## Your task
Filter the entries for the word "agent". Copy each line in which it occurs.

## Exercise input
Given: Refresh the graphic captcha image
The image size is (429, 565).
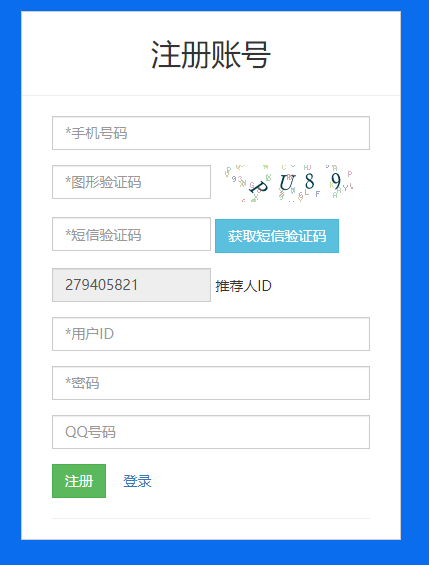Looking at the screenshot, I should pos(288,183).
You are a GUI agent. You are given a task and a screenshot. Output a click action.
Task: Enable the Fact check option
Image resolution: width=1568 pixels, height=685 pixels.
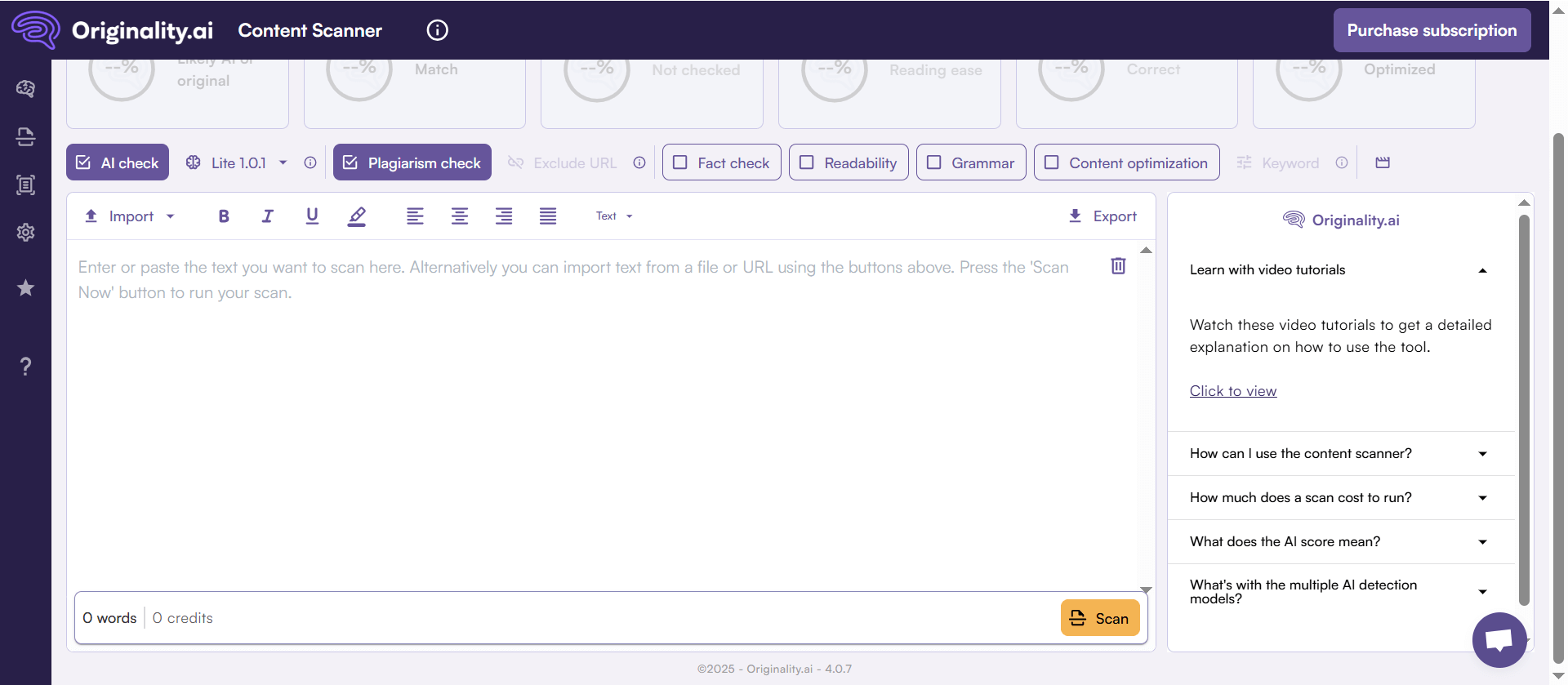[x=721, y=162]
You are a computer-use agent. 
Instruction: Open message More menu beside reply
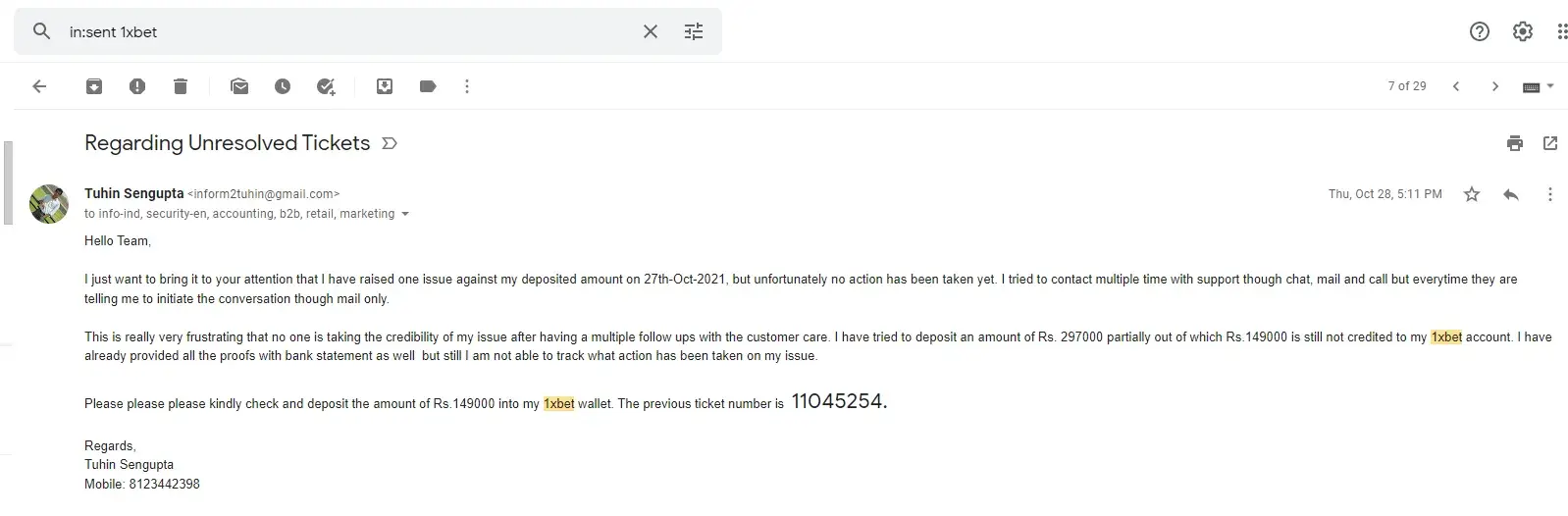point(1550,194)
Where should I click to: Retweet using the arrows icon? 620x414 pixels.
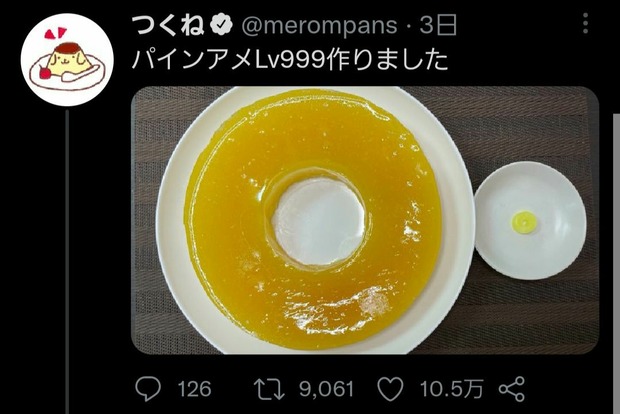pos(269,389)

* * *

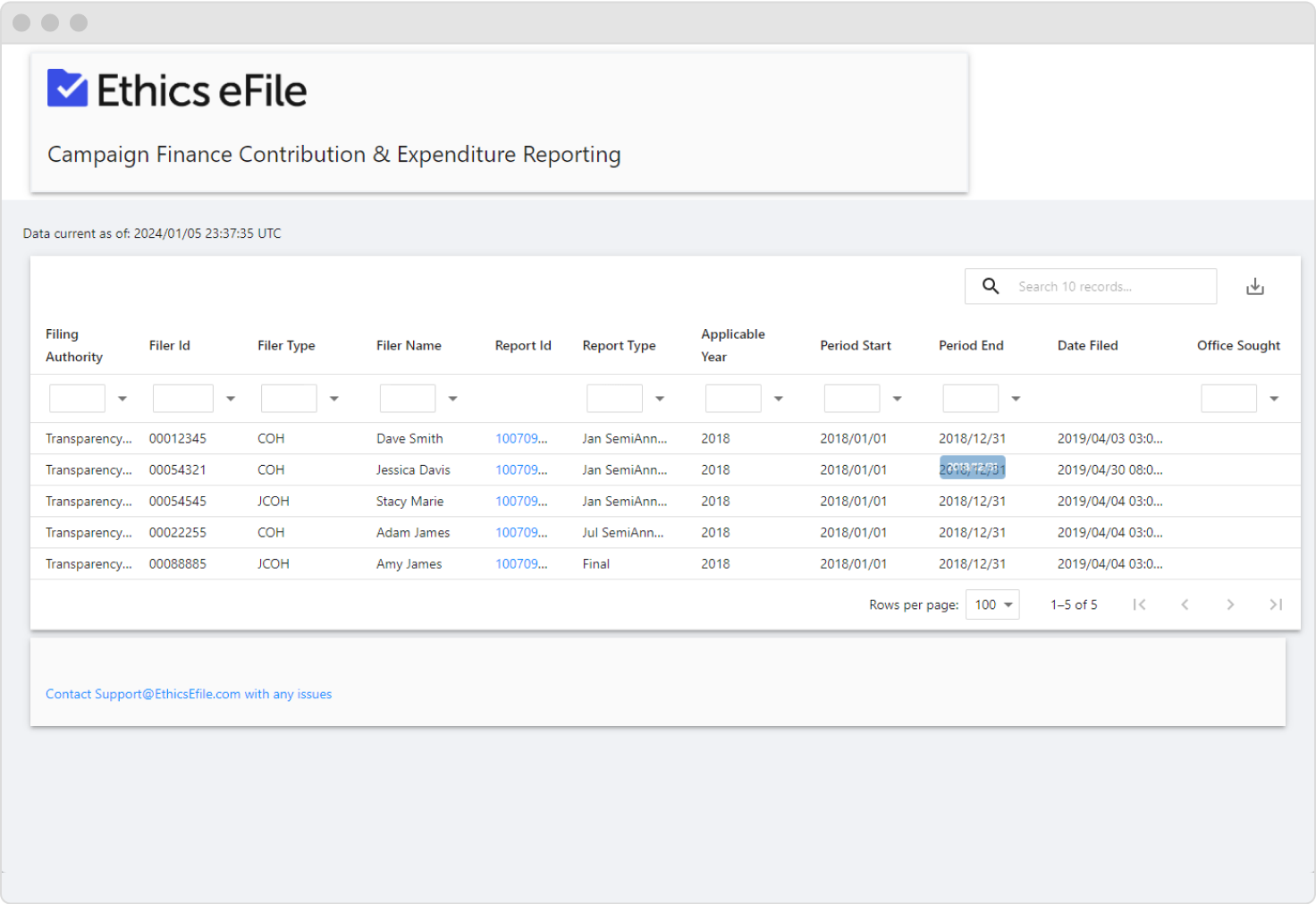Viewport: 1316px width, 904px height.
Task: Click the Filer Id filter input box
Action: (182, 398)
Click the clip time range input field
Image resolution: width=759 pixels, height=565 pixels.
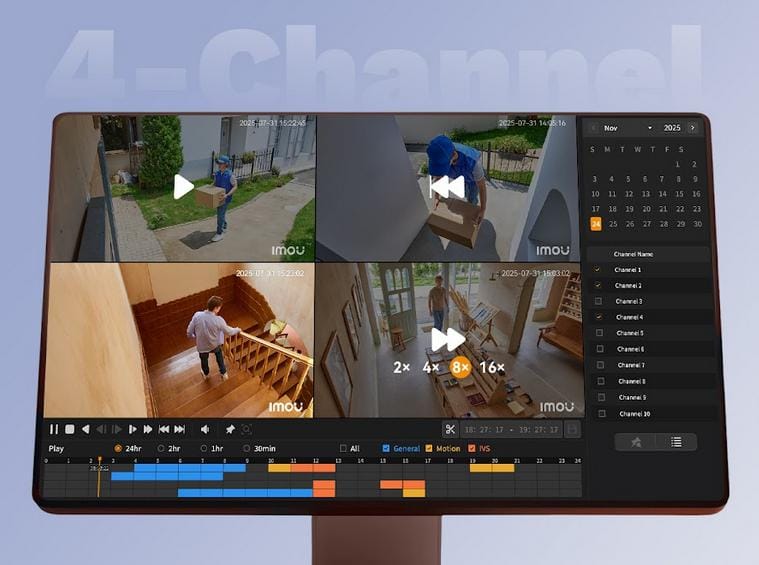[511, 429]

## Response to the exercise
You are a GUI agent. You are given a task and a screenshot. Output a click action.
You are a computer-use agent. 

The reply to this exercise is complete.